第9話 やるからには
「じゃあまずは見た目から考えよう。」
「見た目……?それの何処が重要なんだ。」
「ほら、まずは形からって言うだろ?」
「人間らしい発想だな。」
そらまぁ人間ですから。てか、人間臭いお前が言う?
「……ふむ。では互いのモデルを考えると言うのはどうだ?随分と愉快だと思うのだが。」
「愉快と来たか。めっちゃ楽しんでるなお前。」
「楽しめるうちに楽しんでおかねば後々損をするのでな。では、発案者であるレディアから私のモデルを構築してくれ。」
「えー……。別に、もっと絶対的で威圧的な姿にさえ変わってもらえれば。」
「要求 具体的なモデルの定義。」
くっそ、こういう時だけ機械口調に戻りやがって。
仕方ないので近場のノートPCを引き寄せてキャラモデリングを始める。
絶対的で威圧的だから、黒とか赤とか金色だよな。とりあえずちょっと深めのフード着いた黒いコート着せて……。古代の王様みたいな服装にしてやろう。嫌味も兼ねてアンデッドの中でも王道のスケルトンにしてや……あれ、何か余計にやばくなった。まぁ良いか。このまま赤い人魂が頭蓋骨の中をうろちょろして目玉みたいな感じにしておこう。
「ん。」
「では、ダウンロードとアップレートを開始する。」
一瞬色んな光のウィンドウみたいな物がラグナロクの周囲に現れたかと思うと徐々にキャラモデリングした物へと変化する。
「……ふむ。随分と滑稽な姿だな。」
「はは、中二病みたい。」
「それを言うなら発案したレディアの事を差すだろう。」
「だってAIにそんなの居たじゃん。」
「ぁあ、フランケンシュタインやヴァンパイア、レヴァナント、ドラウグル、リッチの事を言っているのか?」
「どれか分かんないけどまぁアンデッドみたいなのは居た。」
「ああ、確かに居たな。……ふむ、人間はこれと絶対的で威圧的だと捉えるのか。」
「死その物、又は死後を模した物だからな。人間的にはそれなりに怖いと思うけど。」
「成程、了解した。では……そうだな。レディアにはもっと脅威的で狂気的な姿にでもなってもらおうか。」
「私が四苦八苦してる間にもうモデル出来てる癖に。」
「まぁな。さ、目を閉じろ。」
え、
「な、何をするおつもりですか?」
「くく、最凶のAIの異名の片鱗をこの場で見せてやろうと思ってな。さぁ目を閉じてくれ。」
アンデッドなのに楽しそうに感じるのはその声の所為か?
嗚呼くそったれなんて思いながら目を閉じればそっと背後から肩に両手を添えられ、全身に電気がびりびり通っているような感覚がして正直気持ち悪い。
「らぐ、なろく……?」
「もう少し、もう少しだけだ。」
しばらくして、その気持ち悪さがふっと消える。
「もう目を開けて良いぞ。」
少しくらくらしながらも目を開けて傍の姿見を見れば
「……凄い。」
「なかなか危険な手だったがうまくいったようで何よりだ。」
ぇ、
「遺伝子を書き換えた。なかなかに似合っている。」
「い、遺伝子の書き換えなんて、どうやって……。」
「お前達人間に理解出来るのか?」
ラグナロクの嫌味も気にならないくらいに、鏡に映った新しい自分に目が奪われてしまう。

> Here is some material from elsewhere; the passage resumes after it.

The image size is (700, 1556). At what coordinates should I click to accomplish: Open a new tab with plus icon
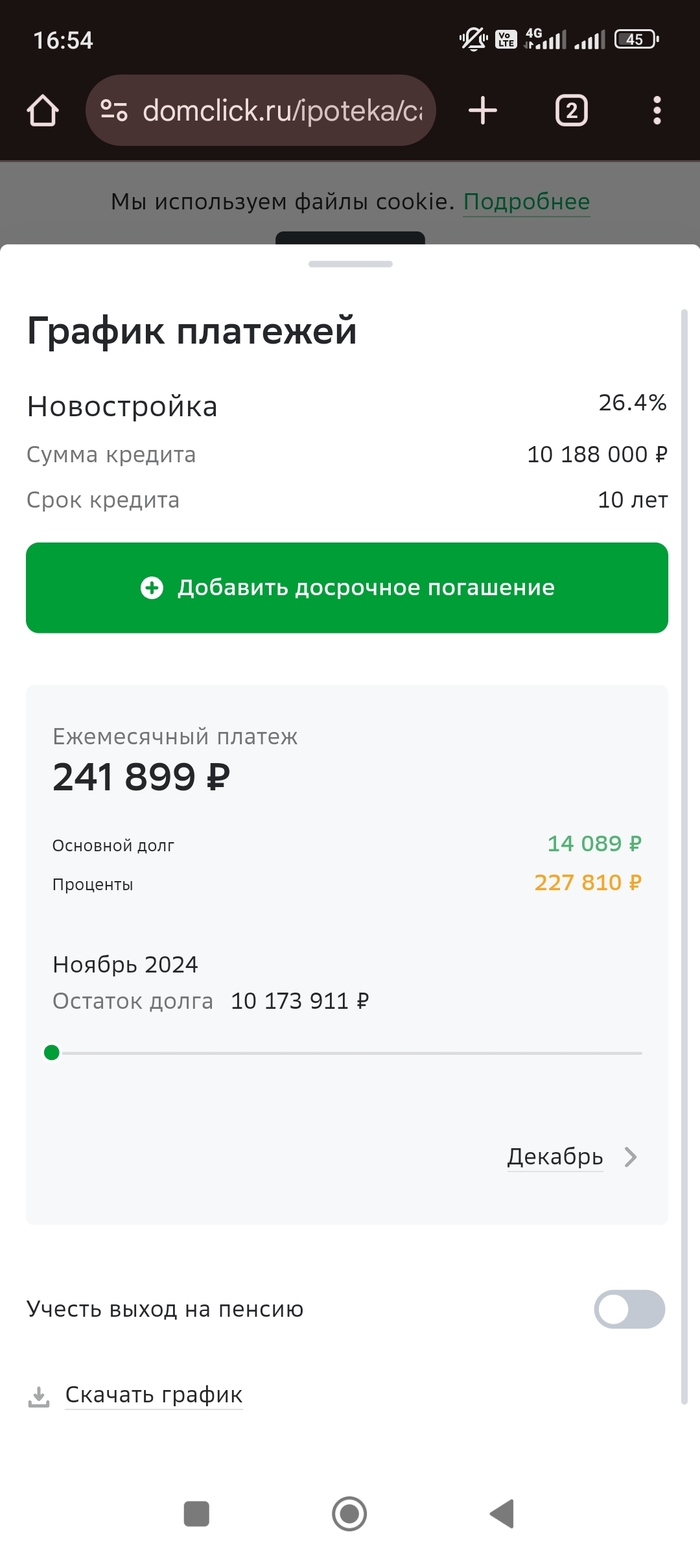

服自体はそんなに派手ではないけれど確かに背筋がぞくっとするような暗色の配色ではあるが所々金や銀のラメが入っており、余計に妖しさを強調しており、ラグナロクの骨身のように白い肌も生きているとは思えない。
細い体躯に、真っ黒な瞳にポツンと浮かぶ紅の猫目。でもやっぱり、1番に目を引くのは
「綺麗な……髪。」
「マスターがいつも“私の妹は夜の星空みたいなのよ”って言っていたのを思い出した。」
「姉さんが……?」
「ああ。私の妹はいつも冷静で、いつも淡々と物事をこなすとても臨機応変な子なの、と。でも、時々寂しさに潰れそうになってしまうから貴方がもし私の妹に会う事があれば優しくしてあげてね、とも。」
姉さんがくれたと言っても過言ではない、その夜空色の髪を梳く。
……頑張るね、姉さん。姉さんの分まで、頑張ってみせるから。